San Francisco Hotels and Covid Five Years Later: Part I
- ckesta
- May 2
- 4 min read
Five years ago, the Covid 19 Pandemic struck, upending all of our lives. Be you Tom Hanks or an essential worker, we all had to start from scratch and figure out how to create a language for dealing with a once-in-a-century pandemic. Now that it's been half a decade, I thought I would take this opportunity to see how the city, and hospitality, is faring in 2025.

San Francisco's Union Square and Nob Hill Hotels
During the pre-pandemic glory days of 2019, we were in the throes of the Go-Go Tech Boom. Hotels were doing well, and billions of dollars were flowing into the city. Case-in-point: Four of the city's ten tallest buildings (including the Salesforce Tower, the tallest building west of Chicago) were all built in the five years before the pandemic, and are within one block of each other. That is how much money was flowing into San Francisco.
The slow drip of the Internet replacing concierge began with glacial speed, but it began.
The first indication that a concierge was expendable was when one of my former staff got a job at a mid-level boutique hotel. After 11 years, he was replaced by a concierge kiosk, which looked like a large slot machine and a display screen offering different tabs: One for wineries, one for sightseeing tours, etc.
The irony was that few people used it and ended up asking the bellman for recommendations. In the end it was removed. They never hired him back and, I guess, let the guests fend for themselves.
One of the disturbing trends which began slowly, but accelerated by the pandemic, is what they call contactless check-in, or more appropriately should be called, human-less check-in. Remember what a chore it was to arrive at a hotel, have someone greet you, welcome you, and then help you?
As you can see from the photo, now the burden of interacting with other people has been removed, and an antiseptic soulless hotel experience can be yours.

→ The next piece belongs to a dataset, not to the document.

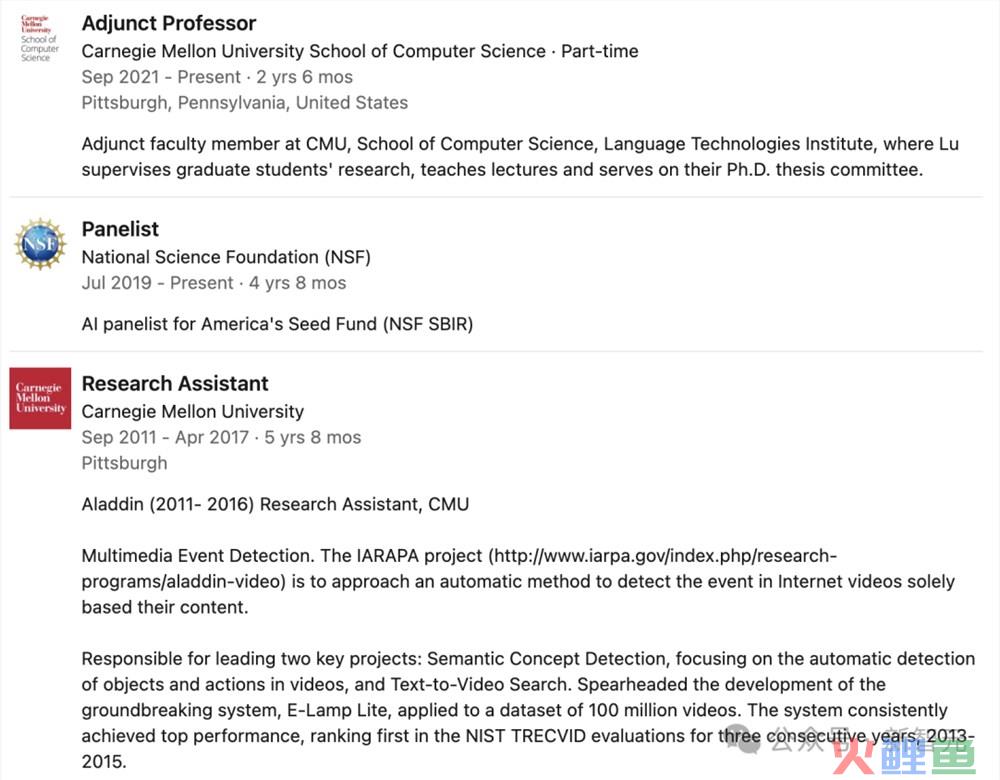
Task: Click the red and blue watermark logo
Action: [904, 758]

The Latest in Self-Service Check-In Kiosk Technology, Minus the Humans
I spoke to the manager of this hotel. With the exception of an under-paid, overly exploited janitor. I assume, because even when he was just sitting he looked exasperated. This poor fellow was also pressed into service as a bellman, front desk, concierge, and housekeeper when an actual human was needed. Strangely, he was the only other person in the building.
The manager enthusiastically, and with a straight face, shared with me the prevailing philosophy of this new trend in hotels. He gleefully said without irony, "We honor the guest to own the check-in process!"
Double-take, Wha?!
"I am assuming your rates are lower than similar hotels, given that you don't have the overhead of a staffed front/bell/concierge/valet desk?" I asked. Shockingly, he proudly proclaimed, "No. We charge the same rate as other comparable hotels."
Legendary former Sir Francis Drake Hotel doorman, and colleague, Tom Sweeney, retired in January 2020. I stopped by the hotel to honor his 43 years of service on his last day. In between the dozens (hundreds, really) of well-wishers, he shared one of the reasons he was retiring was not because he was in his late 60s. He is a marathon runner and could probably do the job for another 20 years. He said that few people take taxis or shuttles anymore as Uber and Lyft had supplanted those ancillary sources of income.
In addition to that, he said fewer and fewer people carry cash on them, so they don't tip. Despite the fact he is a native-born San Franciscan, who has an encyclopedic level of knowledge about the city, I observed more people checked their phones than asked
him for directions.
Even though the concierge profession was endangered, it wasn't an endangered species yet. I had a guest come to my desk who was in San Francisco for the first time. He told me he went online, looked up, and printed out, "Best restaurants in Chinatown." He then presented to me a document the size of a James Michener novel. After all of that, he still needed a learned individual to decipher his options.
The concierge was the Internet, before the Internet.

San Francisco Adapting to the Pandemic in March of 2020
In March of 2020, the pandemic hit. Everyone was devastated by it in one way or another. Other industries peripheral to hospitality (such as rental cars and event planners) saw their business adversely affected, but they still managed to stay in business.
The pandemic of 2020 upended hospitality the world over, like nothing I'd ever seen. From Cape Town, South Africa to Anchorage, Alaska there was not one corner of this planet where hospitality was not devastated. You couldn't just pack your suitcase and move to another city because every city's hotel business was decimated. I can't think of an example of an entire industry shutting down so completely, worldwide and in 24 hours.
Then we got the vaccine and the boosters. Infection and death rates fell. We were ready to stop wearing sweatpants, turn off the Netflix, and return to normal. Since so much of the city is dependent on conventions and international travel, it was clear that those visitors were coming back anytime soon.